Algol was and is a second-generation high-level software programming language. The first-generation languages developed in the 1950s, including FORTRAN and MATH-MATIC, attempted to abstract the underlying computer hardware so that programmers could deal with just the algorithms and data structures needed to solve computational problems. IBM became a strong advocate for FORTRAN, while Remington-Rand preferred MATH-MATIC. However, these first-generation programming languages weren’t universal and early computer scientists had a field day creating new programming languages for nearly every new computer architecture.
In the late 1950s, the Association for Computing Machinery (ACM) president, under petition, organized an ad hoc committee to develop a universal programming language that could be adapted to any computer architecture. The committee rejected FORTRAN and MATH-MATIC because, at the time, they were considered proprietary languages, as they were heavily endorsed and supported by IBM and Remington-Rand respectively. The ad hoc committee met in Zurich during 1958 and defined a new programming language, dubbed the International Algebraic Language (IAL). The language definition stuck but the name did not and IAL became Algol in 1959. The specification produced by the ad hoc committee became Algol-58 and was quickly followed by a revised and improved specification known as Algol-60. A growing list of perceived shortcomings in the definition of Algol-58 and Algol-60 prompted continuing development of the language.
Meanwhile, Niklaus Wirth was on the road to becoming a computer scientist. He earned a BSEE from ETH Zurich in 1959, followed by a Master of Science degree from Quebec’s Université Laval in 1960. Then, in 1963, he earned a PhD in EECS from the University of California, Berkeley. For his PhD thesis, Wirth, under the supervision of Stanford University’s Helmut Weber, developed a simplified version of Algol called Euler. Wirth wrote that Euler was an attempt “to generalize and extend some of the concepts of ALGOL thus creating a language which is simpler yet more flexible than ALGOL-60.”
After earning his PhD, Wirth joined the newly formed Computer Science Department at Stanford, and, based on his Euler experience, he became involved in the International Federation for Information Processing’s (IFIP’s) ongoing development of the Algol programming language. Wirth proposed Euler as a successor to Algol-60 in 1965. Two other proposals were submitted the same year. IFIP did not choose Wirth’s proposal. Apparently, the IFIP committee wasn’t looking for a simpler and more flexible language. Instead, it chose a proposal from Dutch mathematician and computer scientist Adriaan van Wijngaarden.

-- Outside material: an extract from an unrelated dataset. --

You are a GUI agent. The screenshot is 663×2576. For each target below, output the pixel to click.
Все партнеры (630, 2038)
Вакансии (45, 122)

The accepted language definition was far more complex than Algol-60, and, in 1970, it was adopted and became known as Algol-68. Meanwhile, Wirth implemented Euler on IBM 360 computers, and it became known as Algol-W. Several universities with IBM 360 computers successfully used Wirth’s Algol-W to teach software programming. (On a side note, I started my freshman year at Case Western Reserve University in 1971 and Algol-68 was already being taught by the university’s Computer Science Department just a year after its publication. Case had a long association with Algol. I wish Wirth’s proposal had been accepted so that I wouldn’t have wasted two years trying to learn Algol-68 as a first programming language under the stern eye of Professor Frederick Way III. I can personally attest to the opacity and baroque nature of Algol-68, and I consider it to be far too complex to be used as an introductory programming language. I’m just a BASIC kind of guy.)
After parting ways with the IFIP Algol effort, Wirth joined ETH Zurich as a professor and continued to develop Algol-W. It evolved into Wirth’s next programming language, which he named Pascal, aiming it at university students who were fledgling programmers. The first Pascal compiler became operational in 1970 and ran on one of ETH Zurich’s CDC 6000 series computers.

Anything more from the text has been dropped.